I am going to reply to myself because I feel I have not found much information about these issues and I have googled the error messages quite a bit in search for information about what I was doing wrong. I had been getting the error "The user 'W.X.Y.Z' preference item in the 'HQ - 2nd Floor Departments {C1D01FCC-86FE-4243-9149-8214FC358942}' Group Policy object did not apply because it failed with error code '0x8007051b This security ID may not be assigned as the owner of this object.' This error was suppressed." and was unsure of what was causing it.

I asked a question in my last post related to the option to "Run in logged-on user's security context (user policy option)" and found that the printers that were failing with this error message about the security ID may not be assigned were ones where this option was turned on. I found that by unchecking that option to disable it fixed the issue where the printers were not installing and throwing the error.

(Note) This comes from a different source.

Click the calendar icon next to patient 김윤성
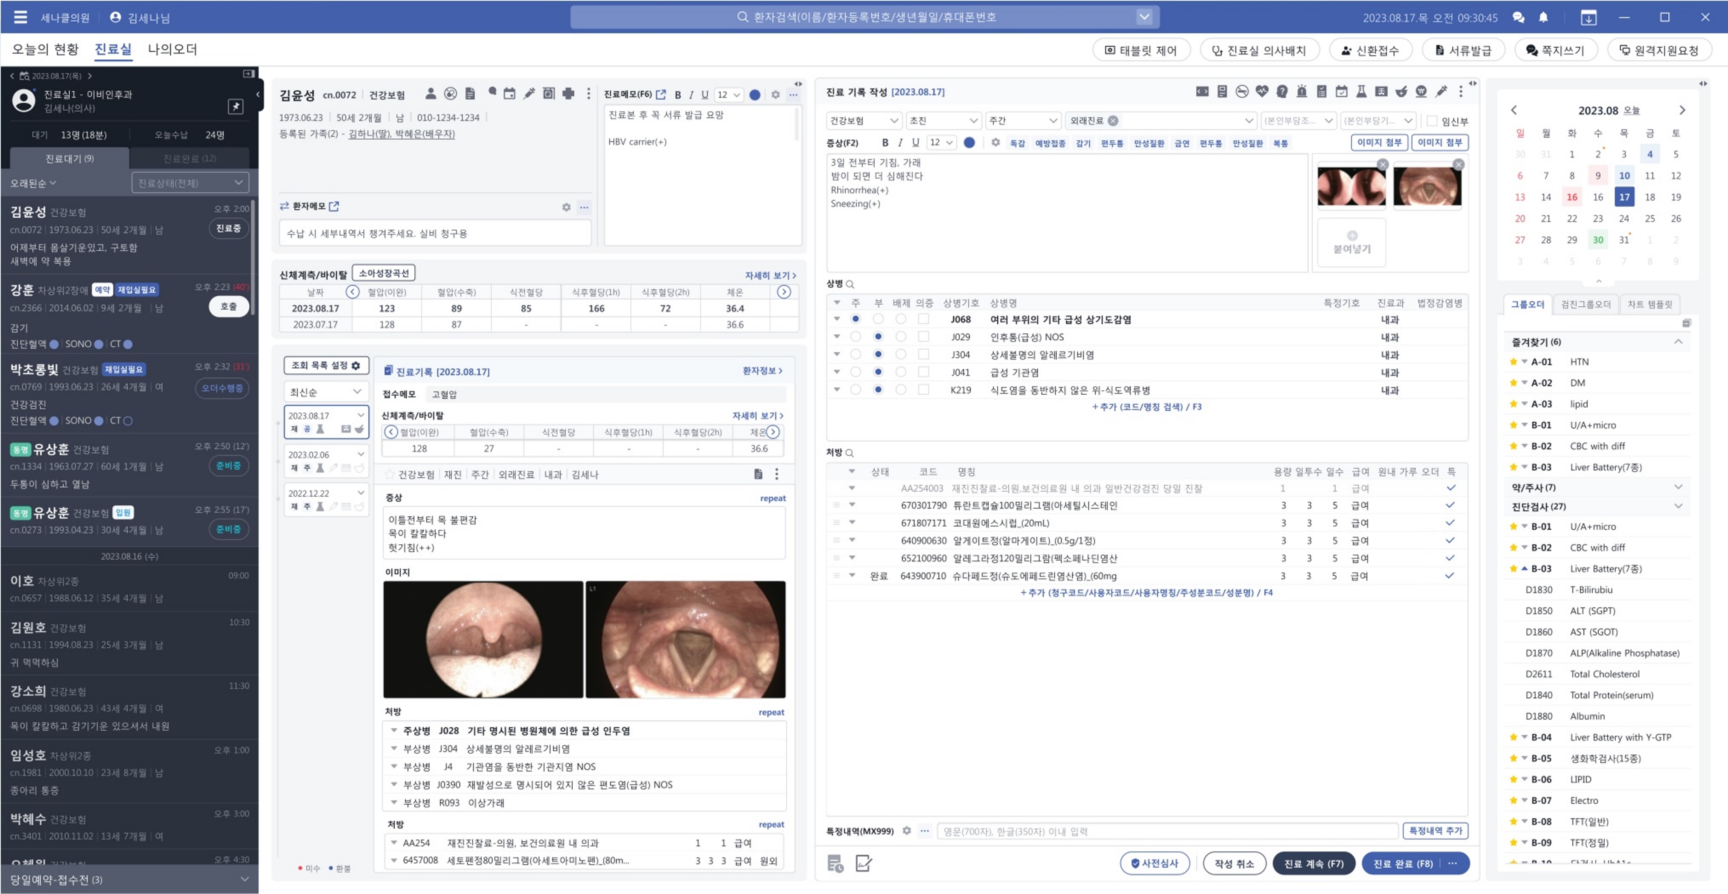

At this point, I seem to be pretty close to having the printer installs working consistently. I had been trying different settings in different GPOs and have started unifying things with the settings that appear to work correctly. Maybe someone else will find this information useful as I will continue to post until this stuff is fully working.

[chmorrow]

OK. I have a Windows XP x86 machine where the printer installs were failing. I have seen the installs working properly on other computers now, so I tried to have the machine install the missing drivers specified in the GPO that applies to them. The printer port installed but now I am getting an error:
The user 'xxx.yyy.zzz.aaa' preference item in the 'HQ - 2nd Floor Departments {C1D01FCC-86FE-4243-9149-8214FC358942}' Group Policy object did not apply because it failed with error code '0x800706be The remote procedure call failed.' This error was suppressed.

I tried clearing the Group Policy\History folder and removed the ports, but the printer didn't install and the ports are no longer there. I found that I had to uncheck and disable the option "Apply once and do not reapply" to get this error to go away and for the printer to install properly. Hope this helps someone else out there...

[chmorrow]

OK. I saw this error yesterday with our Windows 7 machines. After all the other errors, I am now getting a different error, and it doesn't happen for the same printers each time. I have a GPO with all the printers in it for all of the printers in our company (64 or so). These printers are installed on the Helpdesk technician's computers and after working through all of the errors for other users, I am seeing "The user 'www.xxx.yyy.zzz' preference item in the 'Printer Testing {26265F44-DB11-4BF4-B29E-9554625FCCAF}' Group Policy object did not apply because it failed with error code '0x8007007e The specified module could not be found.' This error was suppressed."

Forcing a group policy update on the machines produces the error with a different printer each time it is run. Any ideas what is causing this error now?